Un poète anglais confesse avoir plagié de nombreuses oeuvres

Xavier S. Thomann - 22.05.2013

Edition - International - David R Morgan - Plagiat - Poésie


David R Morgan n'est pas Shakespeare. Non seulement il n'est pas très connu, mais en plus la communauté poétique britannique est en train de se rendre compte qu'un certain nombre de ses poèmes sont en réalité des plagiats. Il a reconnu les faits et nombre de ses recueils vont être retirés de la vente. 

 

 

i build myself a book 2 Michael Gibis, CC BY-SA 2.0

 

 

Ce sont les plagiés eux-mêmes qui ont tiré la sonnette d'alarme. Plusieurs poètes ont été désagréablement surpris de découvrir certaines de leurs oeuvres reprises presque à l'identique par Morgan. C'est le cas notamment de l'Américain Charles O Hartman.
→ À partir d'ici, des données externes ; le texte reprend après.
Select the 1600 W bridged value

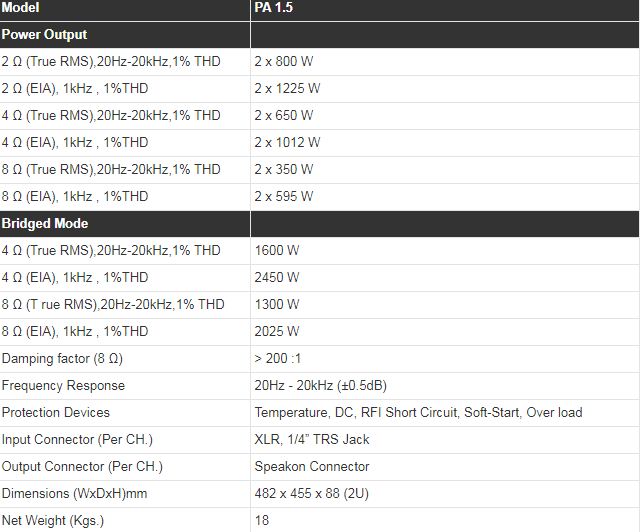pyautogui.click(x=276, y=251)
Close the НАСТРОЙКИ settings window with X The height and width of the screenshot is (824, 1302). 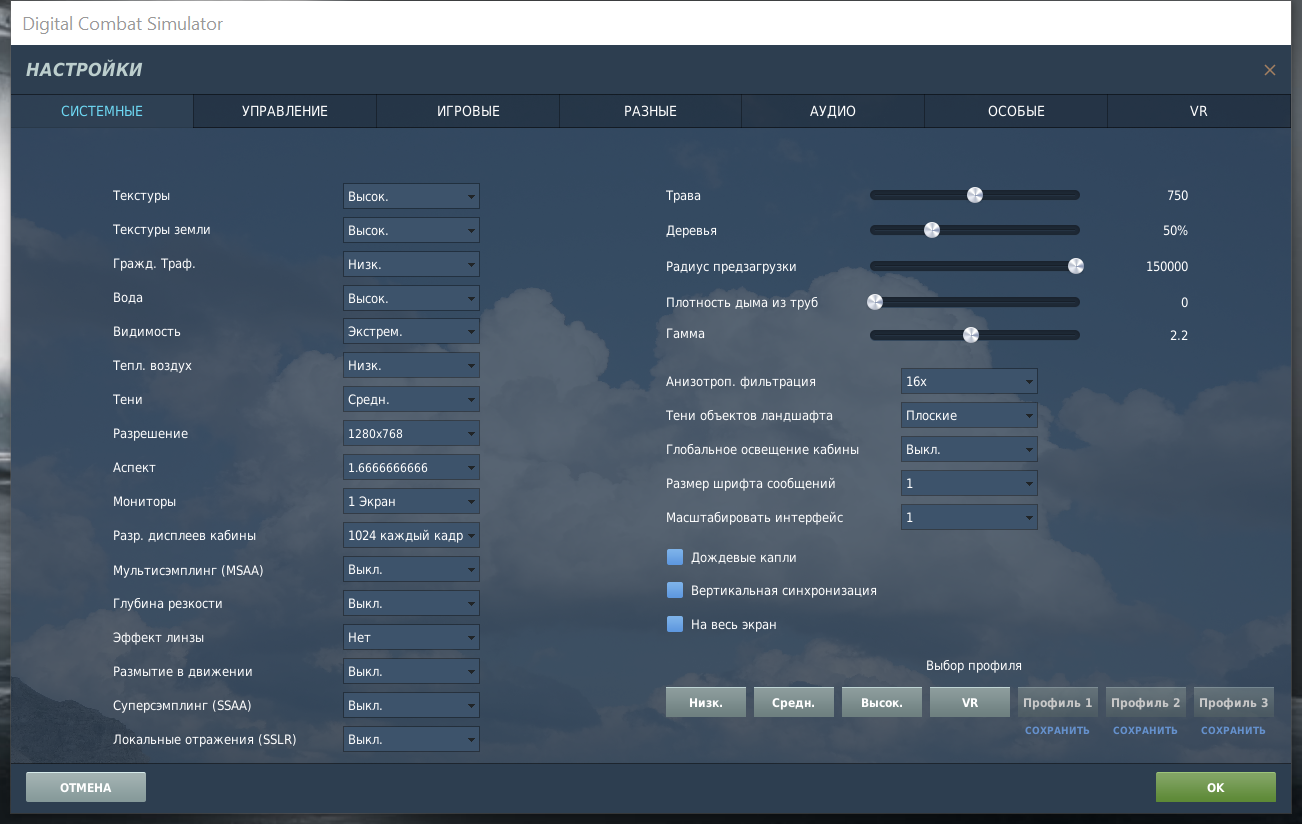click(x=1269, y=70)
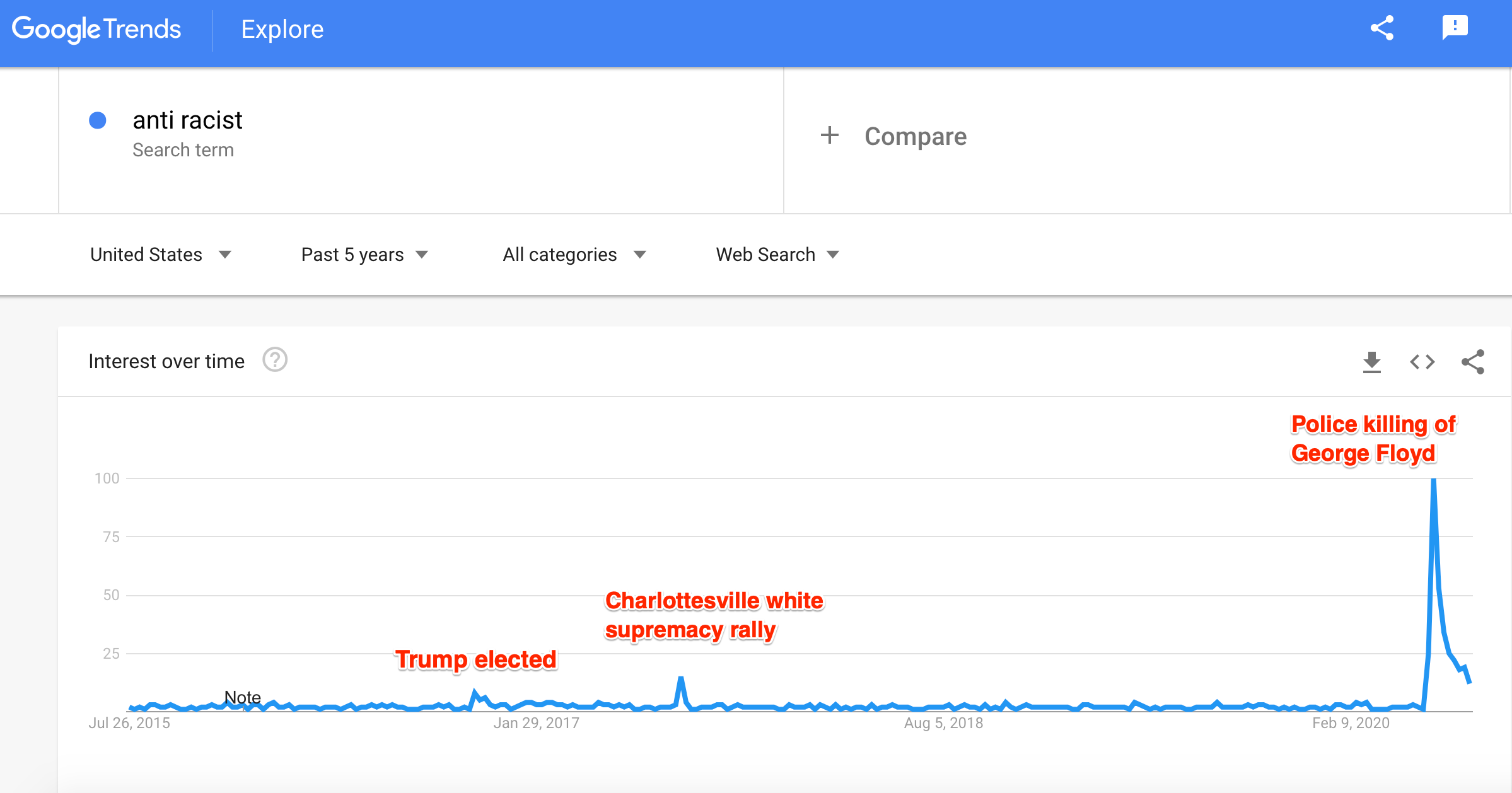
Task: Go to the Explore page
Action: (282, 30)
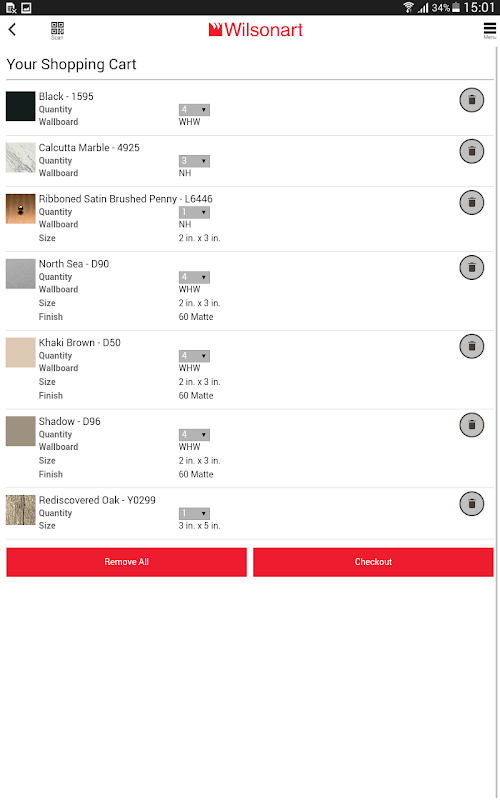
Task: Tap the Wilsonart logo
Action: click(x=256, y=30)
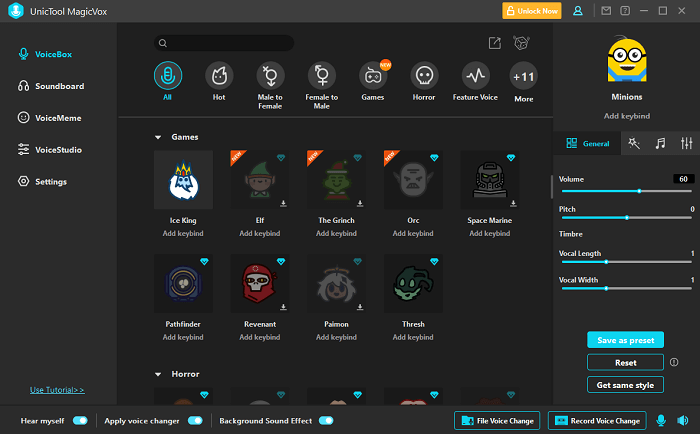Click the voice search field
This screenshot has width=700, height=434.
point(230,44)
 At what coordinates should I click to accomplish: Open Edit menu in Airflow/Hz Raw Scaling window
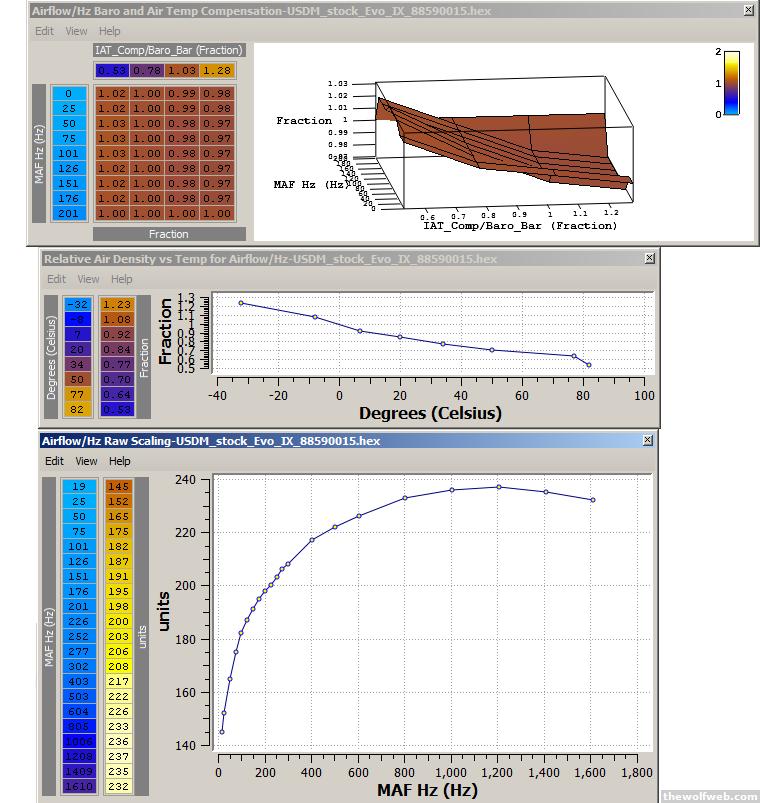(x=56, y=461)
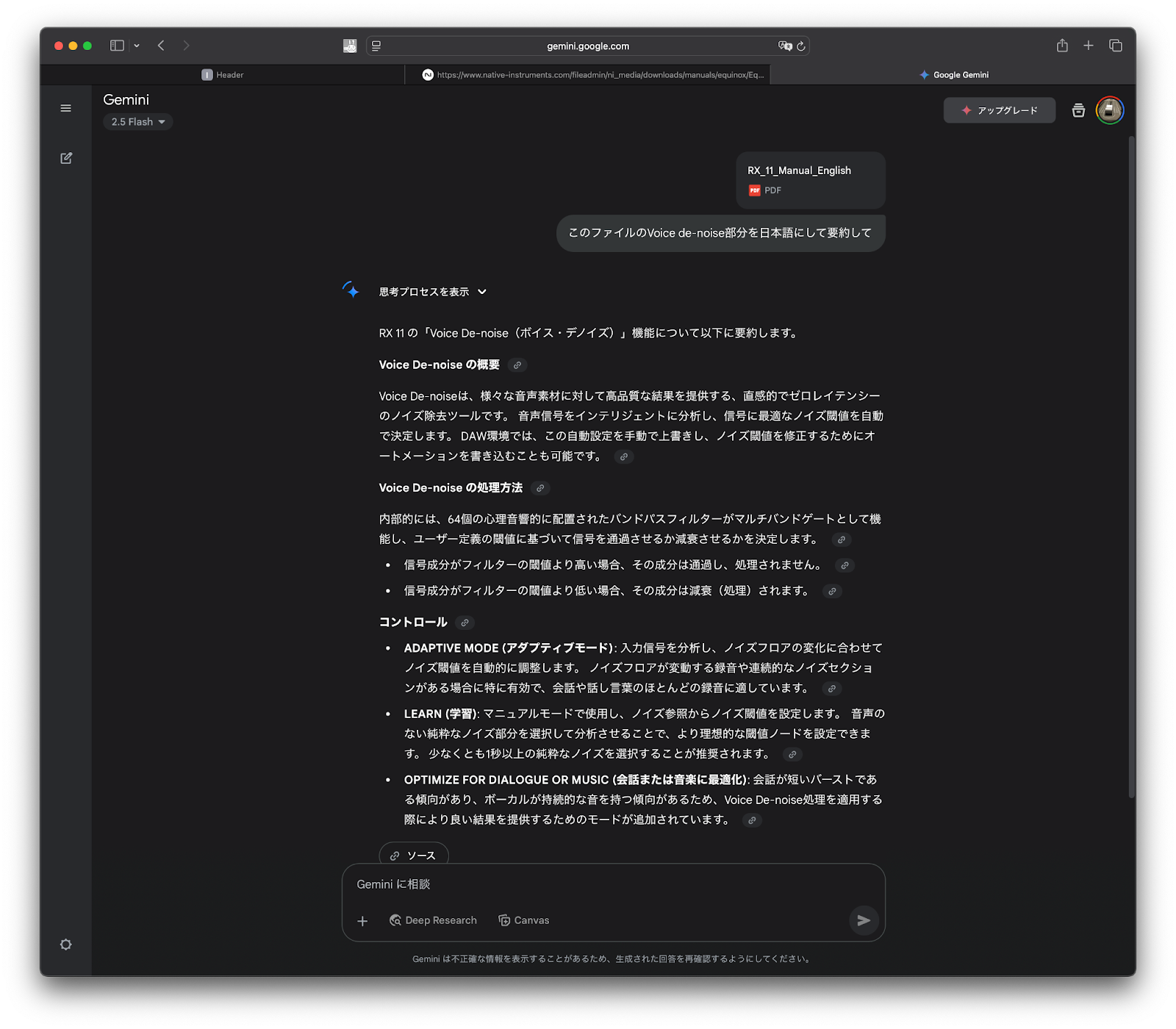Click the send message arrow button
The image size is (1176, 1029).
(864, 920)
En lisant « Dead Wife Singing », il avait comme l'impression d'avoir déjà vu ça ailleurs. Et pour cause, il s'agit d'une reprise (seuls quelques mots ont été modifiés) de son propre poème « A Little Song ». 

 

Il en va de même pour un poème de Colin Morton, « Empty Bottles », qui devient chez Morgan, « Monkey Stops Whisling ». Vous remarquerez au passage la différence assez frappante entre les deux titres. Peine perdue, cette vulgaire tentative de camouflage a échoué. Et Morgan est désormais livré à la vindicte poétique. 

 

Parmi les principaux acteurs soucieux de rendre à César ce qui appartient à César, on soulignera le travail effectué par l'universitaire Ira Lightman. C'est lui qui a révélé l'étendue des « emprunts ». Il explique : « Tout ce que David R Morgan a mis en ligne depuis janvier 2011 était emprunté à 90 % à un autre poète ». Bref, l'homme excelle dans l'art de la copie. On apprend pourtant aux enfants, et ce, dès leur plus jeune âge que « c'est mal » de copier sur son voisin. Décidément, c'est une leçon que l'on a bien du mal à faire comprendre à certains. 

 

Dans la foulée, celui qu'on a du mal désormais à désigner sous le terme d'auteur a présenté ses excuses. Il a même confessé sa propre « stupidité ». Plus précisément, il a dit « avoir très honte et regrette d'avoir fait du mal aux gens en raison de ma stupidité. » De plus, il a promis qu'on ne l'y reprendra plus. 

 

Cette « affaire » soulève aussi un autre problème. Dans la mesure où tous les livres n'ont pas été numérisés, il est toujours possible pour des auteurs peu scrupuleux de s'en sortir en recopiant les travaux des autres. Pour peu que le livre ne soit pas quelque part sur la toile, il a toutes les chances de passer inaperçu. À moins bien sûr qu'un lecteur avisé s'en rende compte.